The rocket ship called Bird One, disguised as a Soviet spacecraft, closes in on an American space capsule and the U.S. prepares to attack the U.S.S.R. Tanaka’s ninjas arrive and are fired upon. Bond distracts Blofeld and lets in the ninjas. Tanaka saves Bond. Bond fights his way into the control room, tosses Blofeld’s bodyguard Hans (Ronald Rich) to the piranhas, and blows up Bird One. Blofeld activates the base’s self-destruct and escapes. Bond, Kissy, Tanaka, and the ninjas escape and are picked up by Japanese and British forces.

The film was produced by Eon’s Harry Saltzman and Albert Broccoli, and directed by Lewis Gilbert from a script by Roald Dahl, very loosely based on Ian Fleming’s 1964 novel. After this, Sean Connery quit the series, though he returned for one more film by Eon—Diamonds are Forever—and later starred in a non-Eon film Never Say Never Again. The film was well-received in general, but the box-office was saturated with spy-movies by this time and it was not as successful as hoped.

The producers and top filmmakers went to Japan to study film locations. Because they had a chance to watch a ninja demonstration, they stayed and missed their flight home and it crashed shortly after takeoff, killing everyone on board. Roald Dahl, who had worked with Ian Fleming in the British Intelligence Service, pretty much made up all of the script because he found Fleming’s book little more than a travelogue and unsuitable for a movie. Reviewers were less than overwhelmed, though the film’s entertainment value was acknowledged, the scientific details seemed pedestrian or absurd and many felt that Connery was bored. Still, later viewers loved the exotic settings and choreographed ninja-style fights. Donald Pleasance as Blofeld was highly praised.
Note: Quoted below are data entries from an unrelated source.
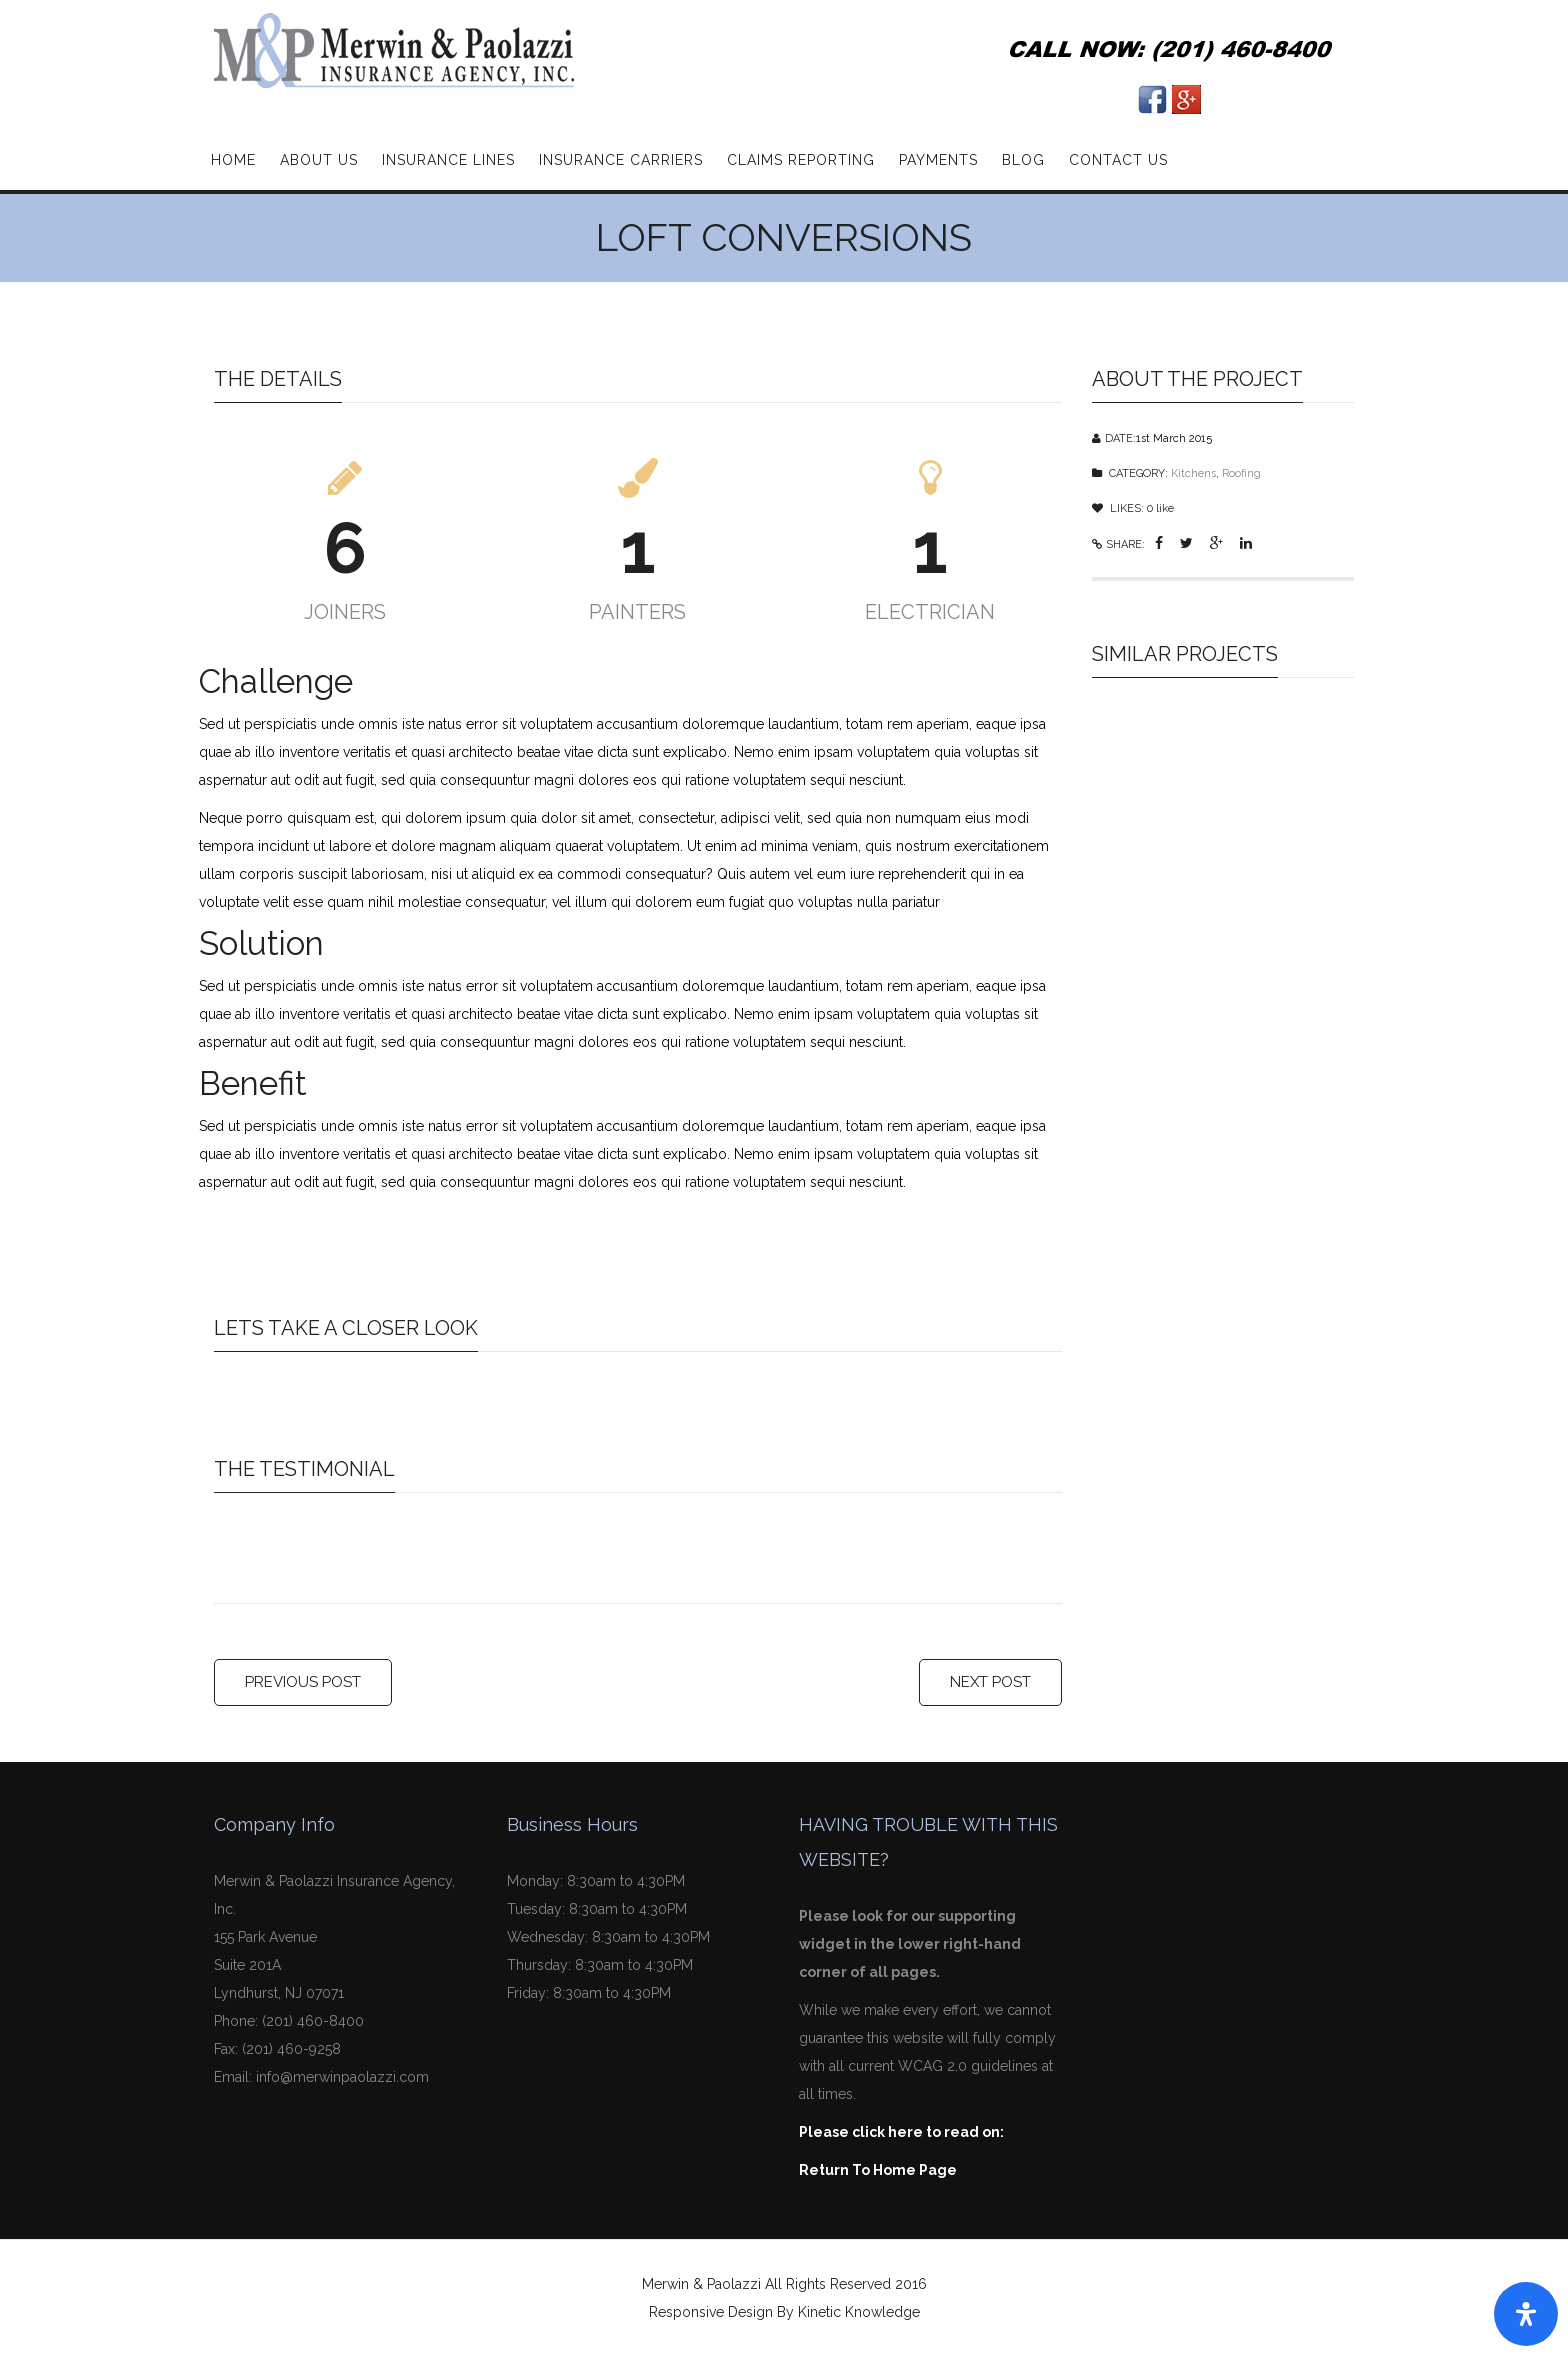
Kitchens (1193, 473)
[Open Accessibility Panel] (1526, 2314)
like (1160, 508)
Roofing (1241, 473)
Donald Pleasance never blinked as Blofeld. His facial-scar makeup was irritating and the white cat peed on him all the time. At one point, frightened by noise, it ran away and hid for days, though it unintentionally appeared on screen in a wide shot, sitting in the rafters. Blofeld was only in the film for ten minutes, but Austin Power’s parody of him as Doctor Evil filled every Powers movie. Miss Moneypenny wears a Women’s Royal Navy Service uniform. The method used to attempt Bond’s assassination in his sleep was actually used against Oda Nobunaga in the Sixteenth Century. It didn’t work then either. Ninety-eight stuntmen stormed the villain’s lair. A scene in the ninja school training camp that involved a ninja swordsman fighting five assailants at once is precisely reproduced in the volcano attack.  At, one point, Connery fights a Samoan wrestler called Peter Hanene Maivia—Dwayne Johnson’s grandfather.